The disclosure defence allows a seller to disclaim liability for breaches of representations and warranties if the underlying matters have been disclosed to the buyer. This is typically as heavily negotiated as the scope of the representations and warranties themselves, as the parties' interests are contrary. A buyer will want a catalogue of representations and warranties that is not qualified by disclosed information, whereas the seller will want all information available on the target business to qualify its liability.
How do parties typically resolve the "disclosure defence" discussion?

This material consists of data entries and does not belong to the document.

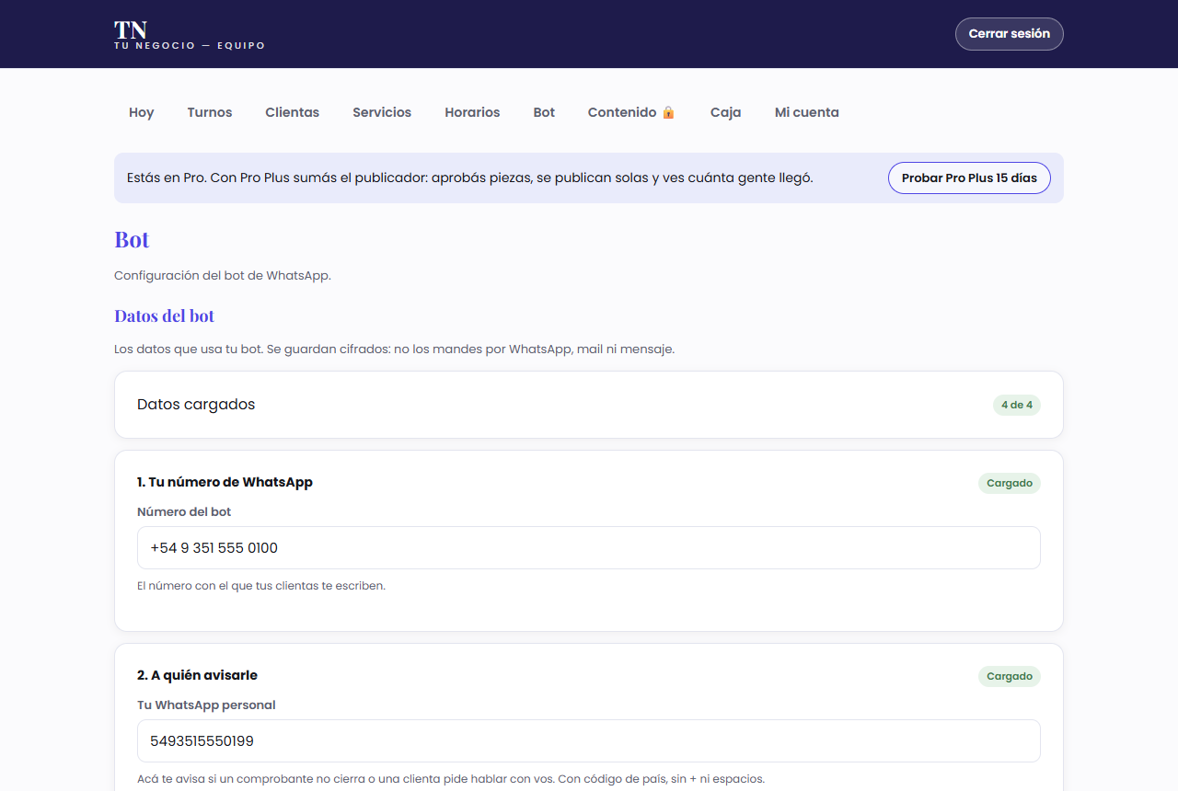Focus the Número del bot field
The width and height of the screenshot is (1178, 791).
[x=589, y=548]
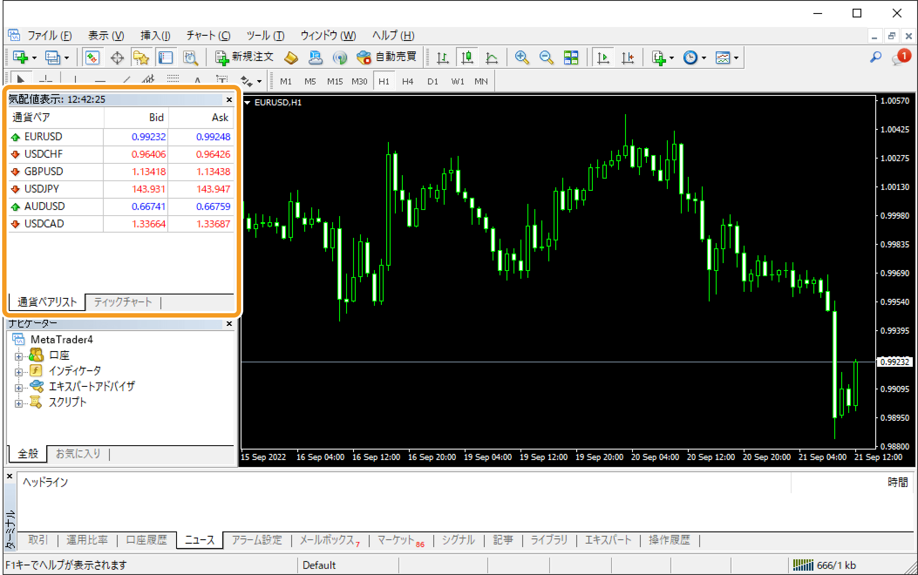Switch chart to candlestick mode

467,58
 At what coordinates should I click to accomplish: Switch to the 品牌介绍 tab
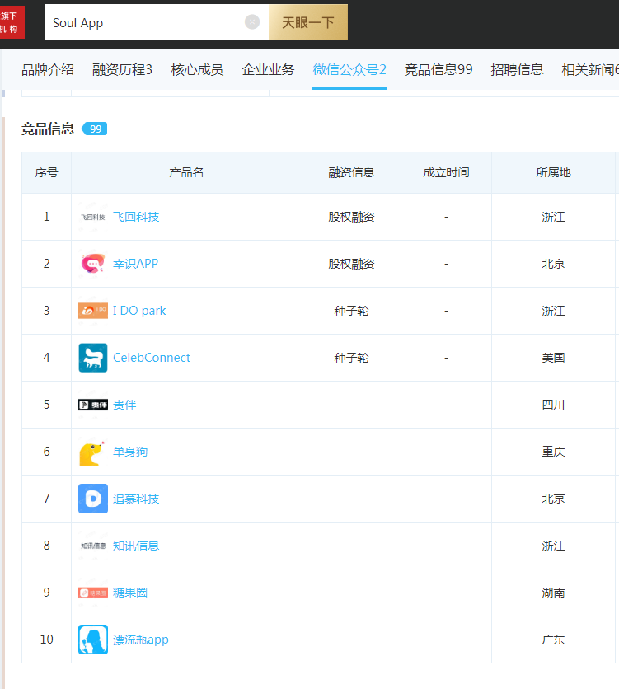point(48,70)
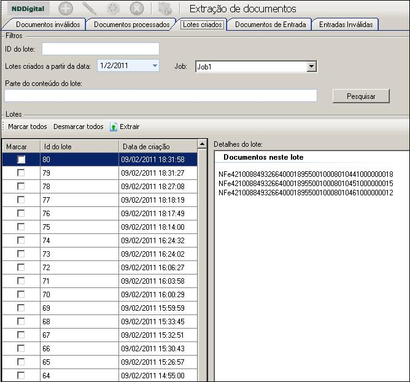
Task: Click the circular X cancel toolbar icon
Action: pyautogui.click(x=137, y=9)

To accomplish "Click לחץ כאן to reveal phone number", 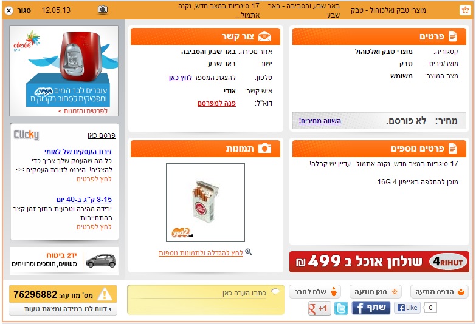I will (x=181, y=78).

Typically, the parties either agree that only specific matters disclosed in a transaction document (or even in a separate disclosure letter) are deemed "disclosed" and thereby limit the seller's liability (the buyer-friendly approach) or the parties agree that the information disclosed during the due diligence will limit the seller's liability (the seller-friendly approach, typically seen in private m&a transactions). In the latter case, parties can further tweak the "disclosure standard", ie which level the disclosure must reach to limit the seller's liability. Here is a typical definition that further determines the disclosure standard:
"Disclosed" means any disclosure in the Data Room that is sufficiently detailed to identify the nature and scope of the matter disclosed and to enable a reasonably experienced purchaser active in the Target Group's sector, advised by professional advisors, to assess its impact on the relevant Target Company and the Target Companies taken as a whole.

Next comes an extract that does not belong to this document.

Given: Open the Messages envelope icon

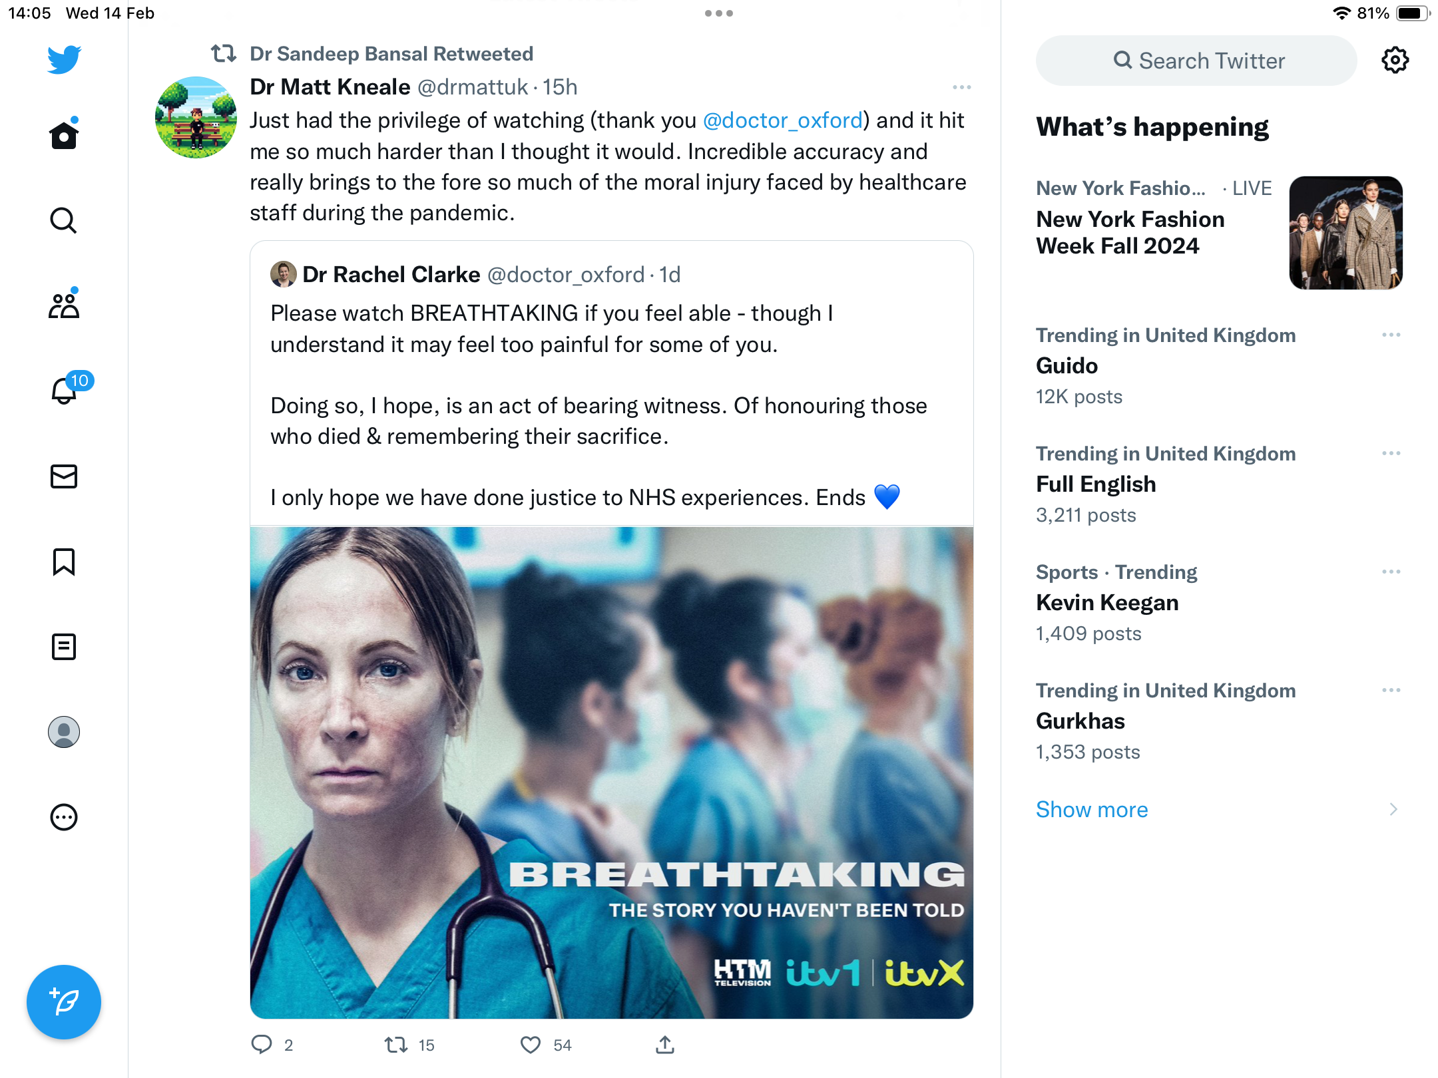Looking at the screenshot, I should pos(64,476).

How is the disclosure defence applied in practice?
In practice, a disclosure defence is complex, as whether a matter can be identified as a breach of warranty is always subjective. Sellers should therefore ensure that known issues are properly disclosed in a way that any investor can identify the issue.
What is a "disclosure warranty" and is it market standard?

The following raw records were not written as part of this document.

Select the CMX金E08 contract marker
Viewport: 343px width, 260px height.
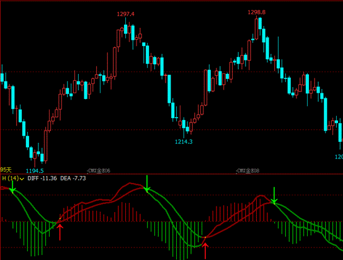[x=247, y=170]
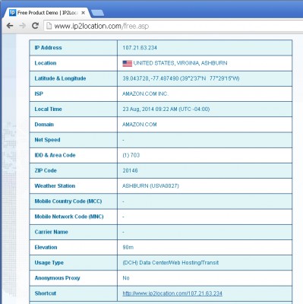Click the browser forward arrow
The height and width of the screenshot is (304, 303).
click(22, 26)
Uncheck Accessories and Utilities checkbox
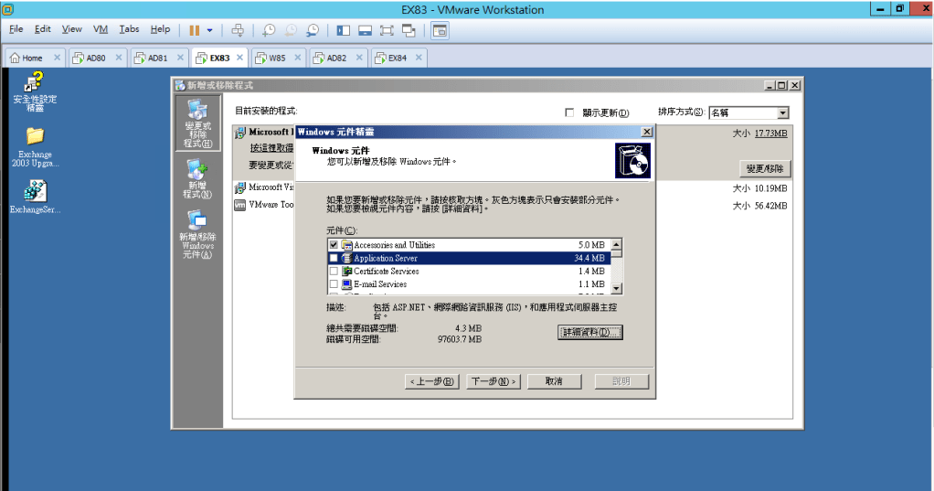The image size is (934, 491). click(334, 245)
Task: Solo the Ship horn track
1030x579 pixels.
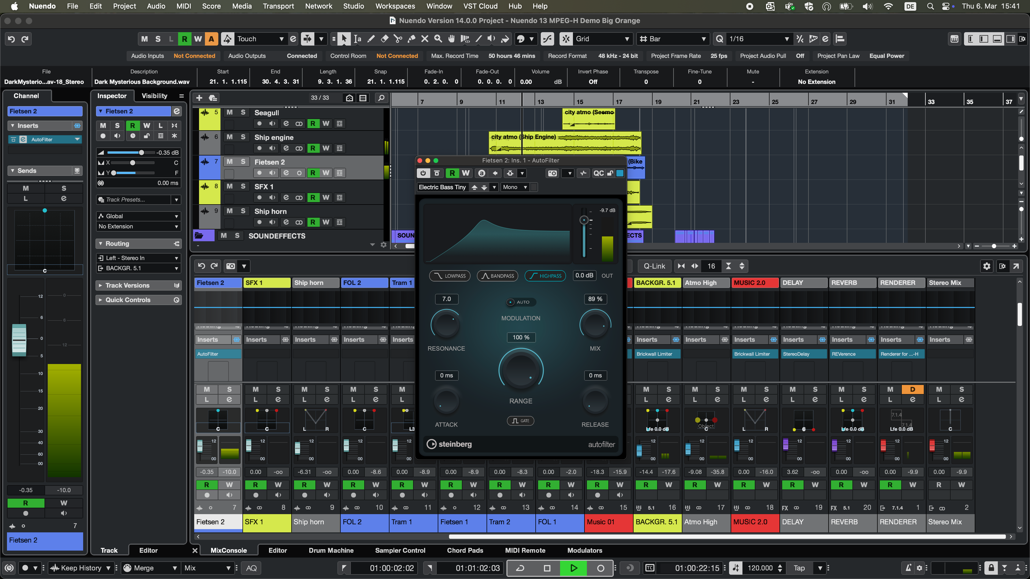Action: (243, 211)
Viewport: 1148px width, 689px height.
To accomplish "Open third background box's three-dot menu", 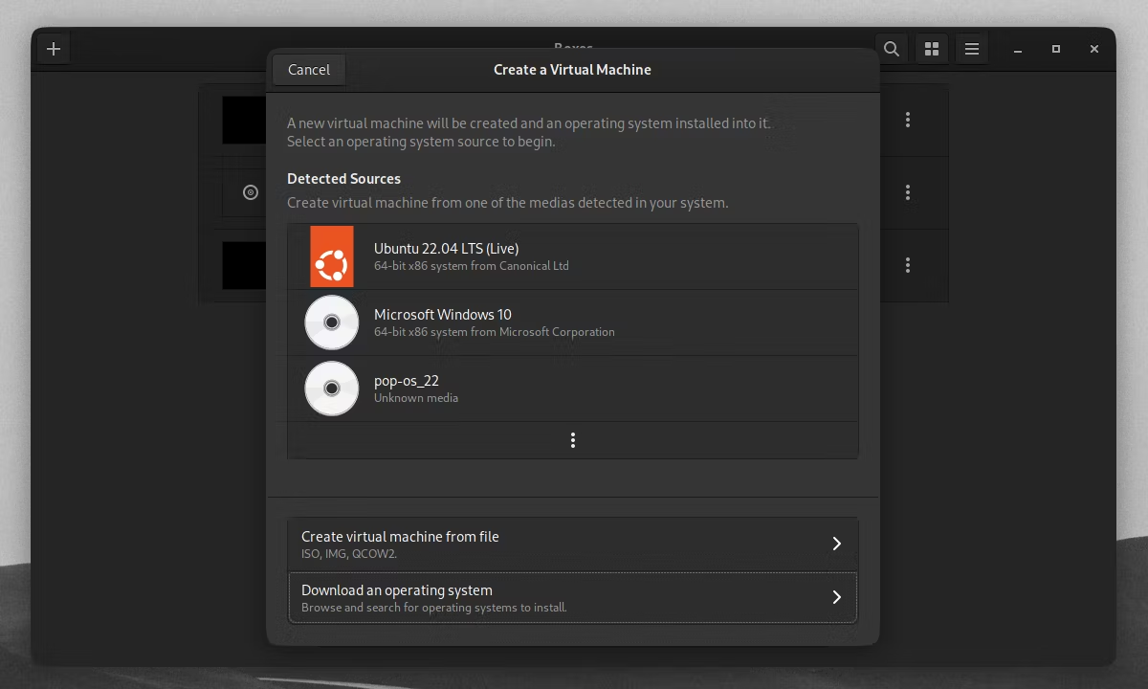I will [x=908, y=265].
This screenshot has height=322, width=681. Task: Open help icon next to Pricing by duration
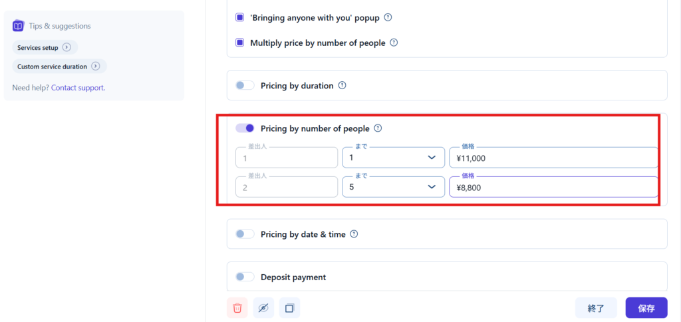pyautogui.click(x=342, y=85)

It is said that disclosure warranties have their origin in Rule 10b5 of the US Securities and Exchange Act of 1934, which determines the liability of the company and the underwriters if a prospectus contains any untrue statement of a material fact or omits material facts necessary to ensure that the statements made in the prospectus are not misleading. To mitigate risks, underwriters typically request so called "10b-5 disclosure letters" from both their and the company's counsels to ensure the absence of any such misstatement or omission. Investors in private m&a transactions took that concept and translated it into the private m&a world by requesting the seller to warrant that the information disclosed is true, accurate, complete and not misleading. Here is a typical buyer-friendly disclosure warranty:
1.1 All information contained in or referred to in the Data Room or which has otherwise been disclosed to the Purchaser or its advisors is true and accurate in all respects.
1.2 The Seller has disclosed all information relating to the Target Group and their respective businesses, assets and undertakings (including financial information) which may be relevant to a purchaser's decision to enter into this Agreement and there is no fact, matter or circumstance which renders any such information misleading because of any omission, ambiguity or for any other reason.
From a seller's perspective, such a warranty is difficult as the question whether the disclosed information is "complete" and "not misleading" is very subjective and there are no rules that define these terms. A prudent seller will therefore try to limit such warranties as much as possible.
How is disclosure relevant for procedural / structural aspects?
Disclosed information further helps to migrate the target business into the buyer group, including defining requirements for transitional services. A prudent buyer will thus review as part of its due diligence if and to what extent the target business can operate on its own or whether it is dependent on services from the seller's group. Also, change of control clauses and other matters that are relevant for structuring a transaction can be derived from the disclosed information.
The content of this article is intended to provide a general guide to the subject matter. Specialist advice should be sought about your specific circumstances.